A Strange Day at the Market.
Jake, you will not believe what happened today. This little
guy, you know the one. Prophetic, wants to change our religion. OK, he’s not
the first would be oracle who has a “message”. I’ve no problem with that. Lord
knows the Rabbi’s getting kind of creepy, with his “pray at our temple or God
will not be happy” stuff. But this little guy, who is forever talking about peace
and love? Well, he shows up at the market. Starts complaining we are
desecrating the temple just by selling at the big, western wall. How long has
the market been there? Who knows, maybe 100 years?
After a few minutes of screaming at us, he knocks over Abe’s
clothing stand. Shmates everywhere. Abe makes a grab for the guy, But he’s
fast, and already sweeping the sweets basket off Joe’s table. Now the place is
in an uproar. A few of us cooler heads pin the guy down, until the Roman guards
arrive and take him away, kicking and shouting.
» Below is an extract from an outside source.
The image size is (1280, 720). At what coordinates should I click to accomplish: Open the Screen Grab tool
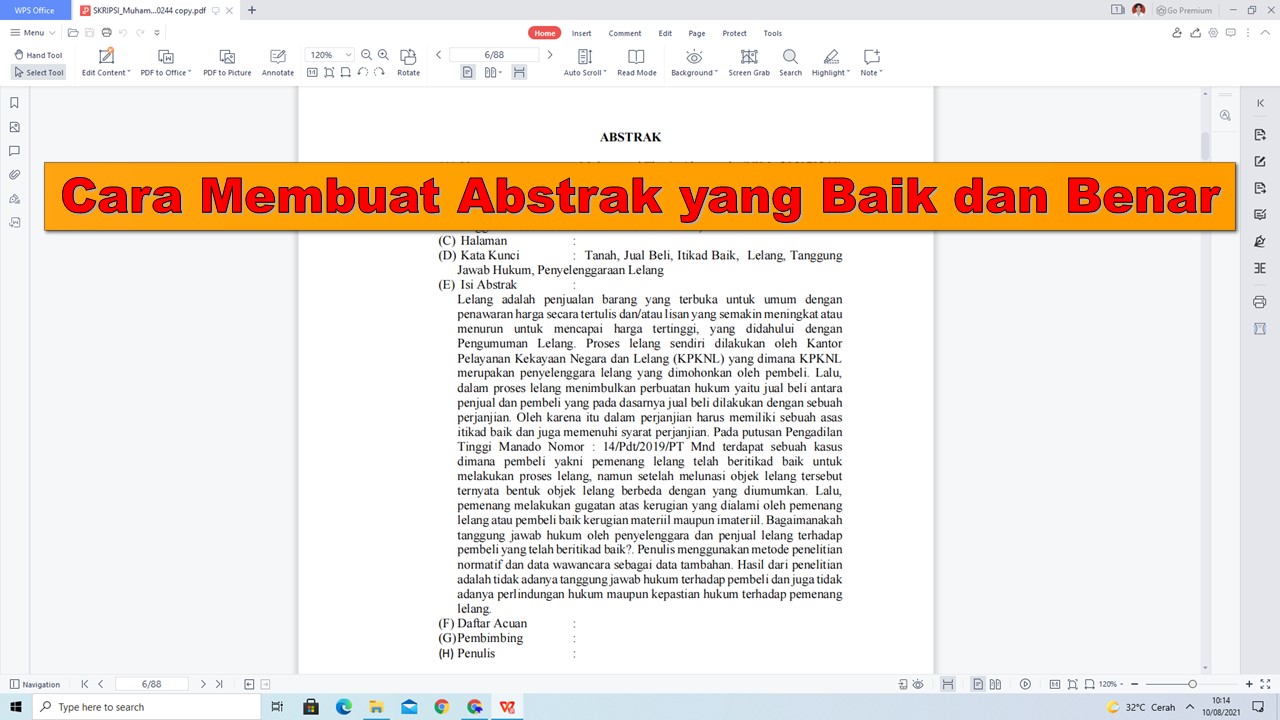click(748, 62)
He is going to face a big fine, and maybe some time in jail.
Michael suggested we send him to live with John of the Desert. You know the
one, wants to baptize everyone. Another nut job. Maybe they could set up a
little desert furniture business?. I understand both are good carpenters.
Meanwhile, the guy’s followers, oh yeah he’s got a happy crew, some12
troublemakers, who are staging a sit-down, trying to block the merchants from
selling. It’s just a mess.
Mark my words: Nothing good is going to come from this!